For extensive background on E. Clemens Horst’s importance to the West Coast hop industry, see Peter Kopp’s 2016 book Hoptopia, subtitled A World of Agriculture and Beer in Oregon’s Willamette Valley.
Kopp authored earlier an academic thesis (2012) on the subject which is most useful as well. However, he does not, as the titles of his studies suggest, explore Horst’s planting in California very far. I could find no reference to Saazer Seedless, in particular.
Possibly there are California hop histories that examine this, although I have not been able to trace one.
Another point: in British Columbia, Canada of the mid-20th century, substantial hop acreage, especially in the Fraser Valley, was devoted to hop production. I referred to this earlier when discussing National Breweries Limited in Quebec of the 1940s.
Its annual reports state hops were sourced from this region, indeed as a matter of patriotic pride, or putting it another way, as a selling point for consumers who believed in “buying Canadian” .
The English cultivars Golding and Fuggle were grown – noble varieties as the term is understood today – and a few other varieties. They apparently retained much of their English character, at least according to the 1940s brewing text of British brewing scientist Lloyd Hind.
The component breweries of National Breweries at the time, including Boswell, Dawes, and Dow, mainly produced ale, so they were natural customers for such hops.
The B.C. hop industry petered out by 1997, however. It was not able to compete, à la New York State, with lower-cost, large-scale production in the United States, European Continent, and Asia.

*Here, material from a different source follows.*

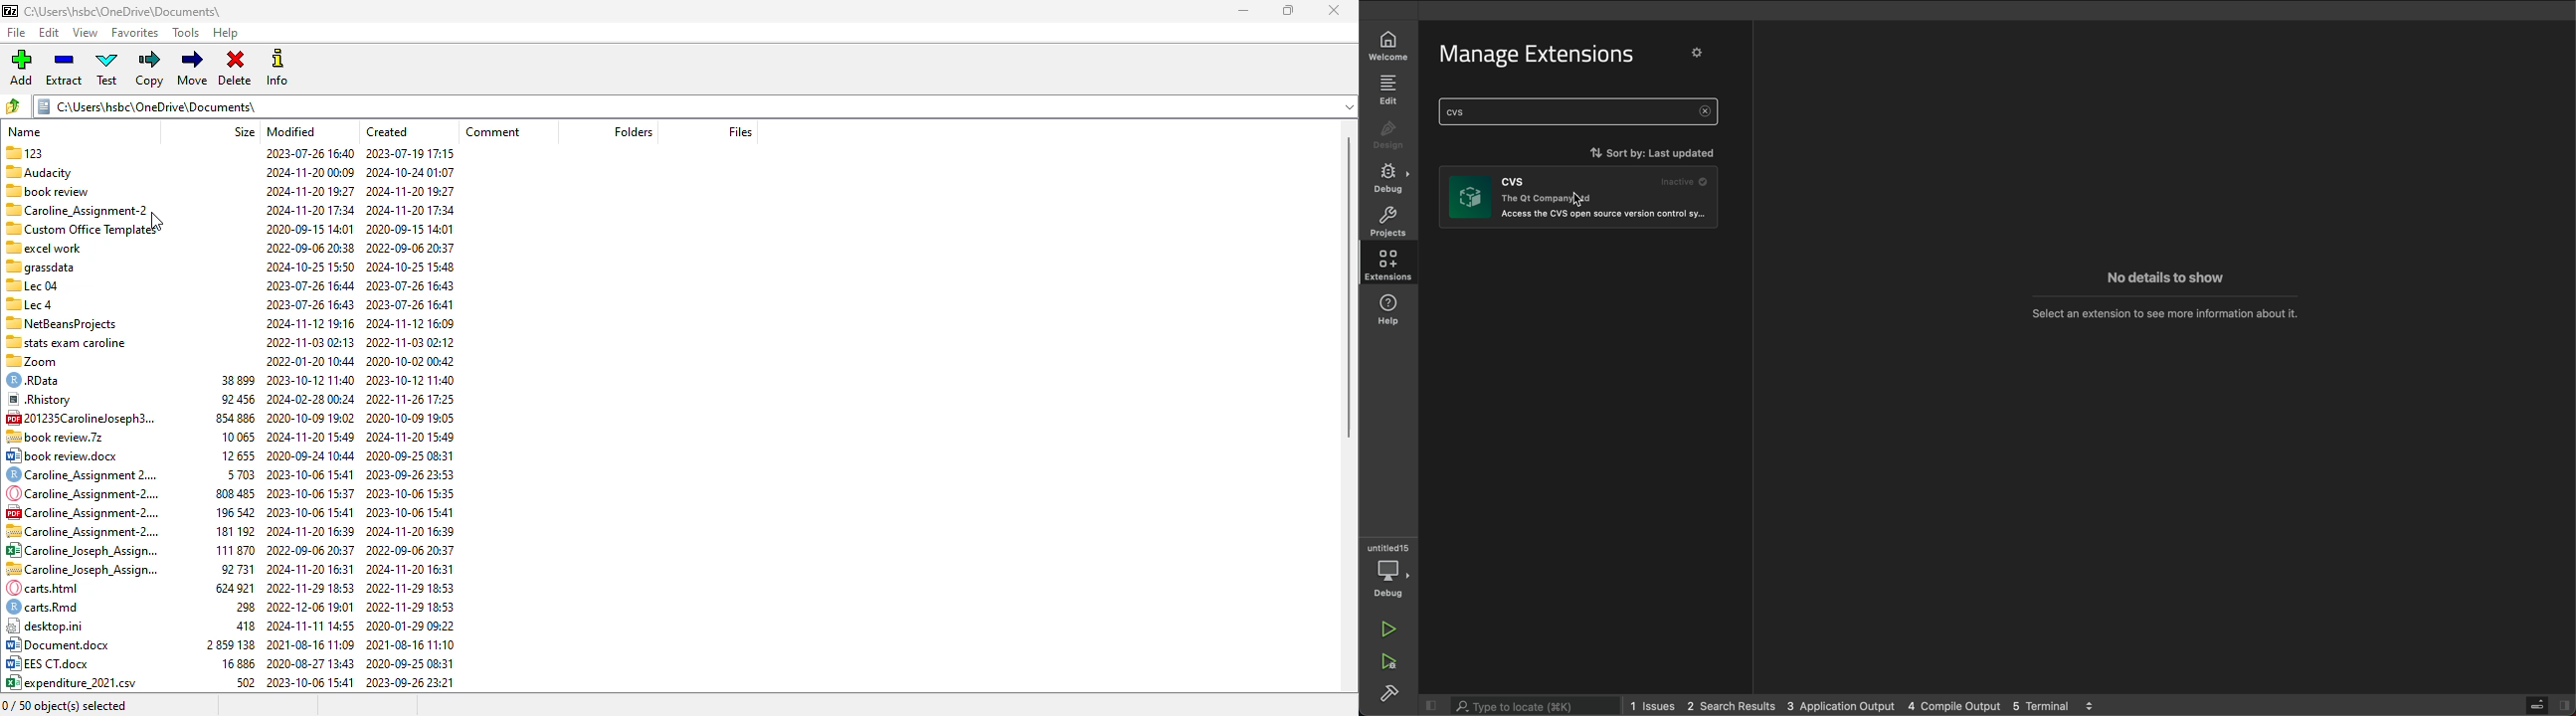 The image size is (2576, 728). I want to click on open sidebar, so click(2548, 705).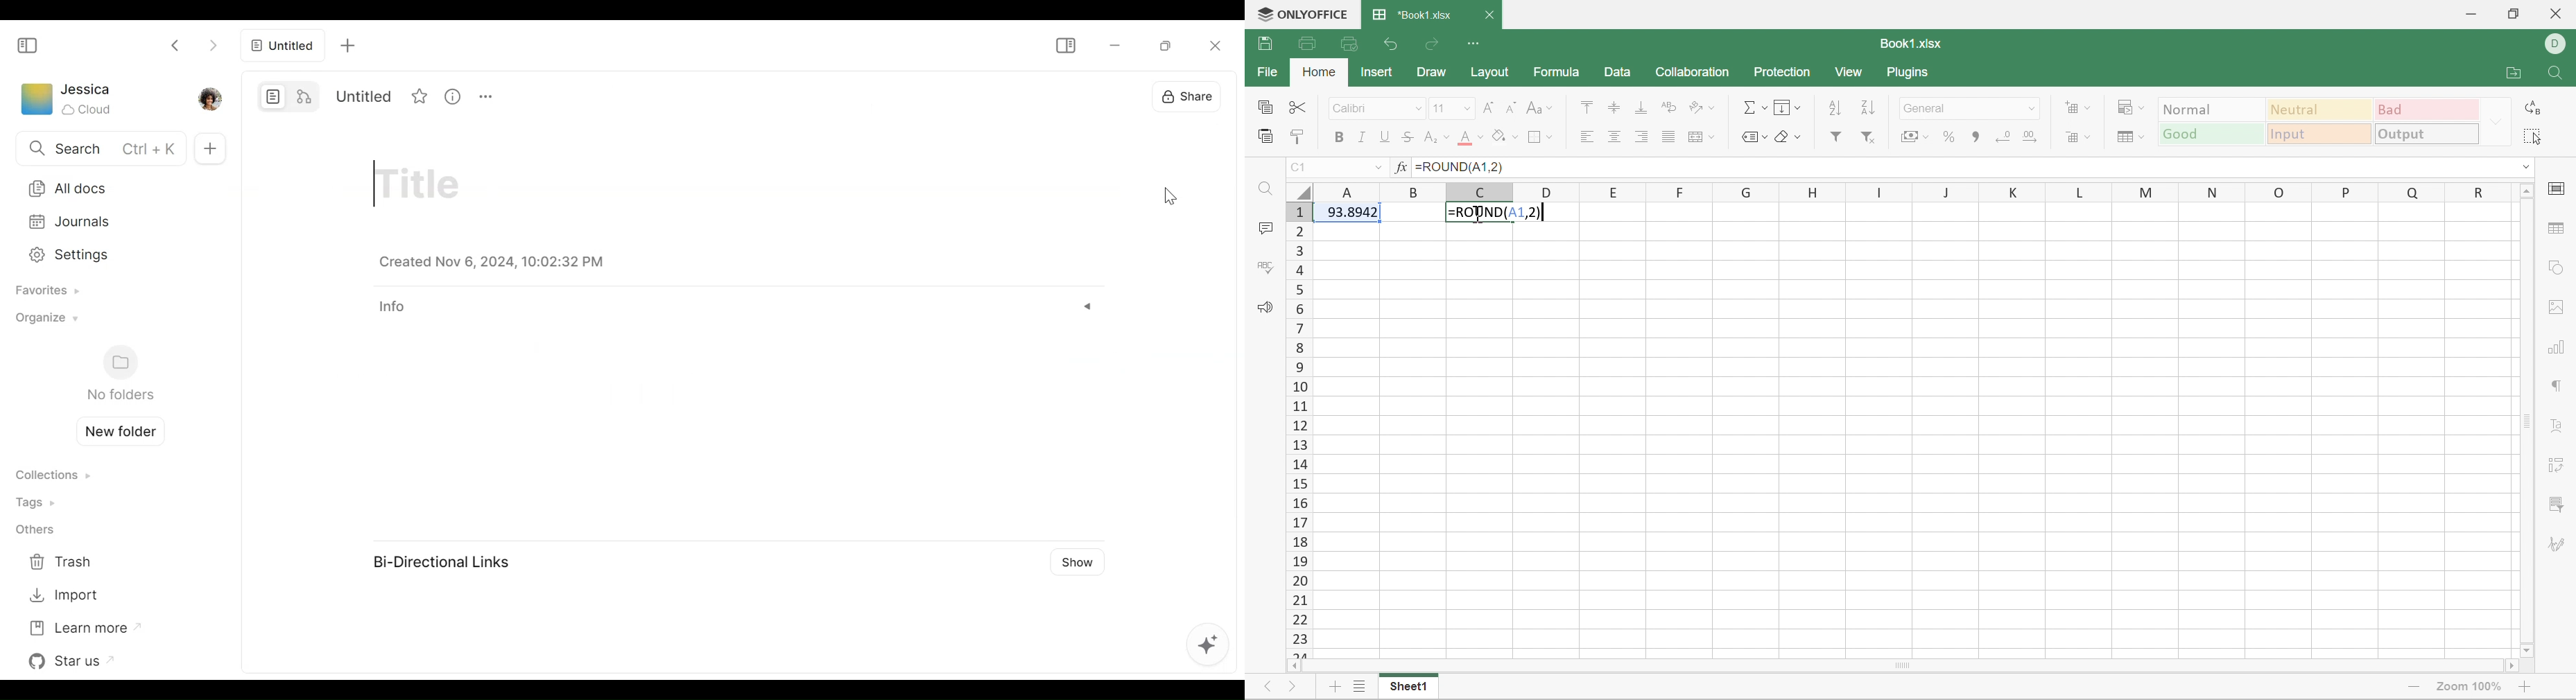  I want to click on Chart settings, so click(2558, 349).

It has been said as well that with increasing, trans-national concentration of mass-market brewers in the ’70s and ’80s, they tended to buy hops from sources familiar to them in Europe and the United States.
That is, loss of Canadian brewing independence did not favour Canadian hop production. Of the mass-market brewers only Moosehead is still fully Canadian-controlled, and it is smallest of the “majors”.
A U.S. Golding is raised today in Oregon, derived from Golding rhizomes procured in the ’90s from the John Haas farm near Chilliwack, B.C. (closed in 1997). See details in this website.*
Currently, as in California, there is restoration of hop production in B.C., with craft brewers in the front line of customer ranks. There are at least 30 hop growers in the Province, according to the last figures I saw.
For further background on the resurgence of B.C. hops, see the website of the B.C. Hop Growers Association.
*The Fuggle had long been grown with good success in Oregon, as well, and more latterly Washington State. It was largely replaced by a derivative, Willamette.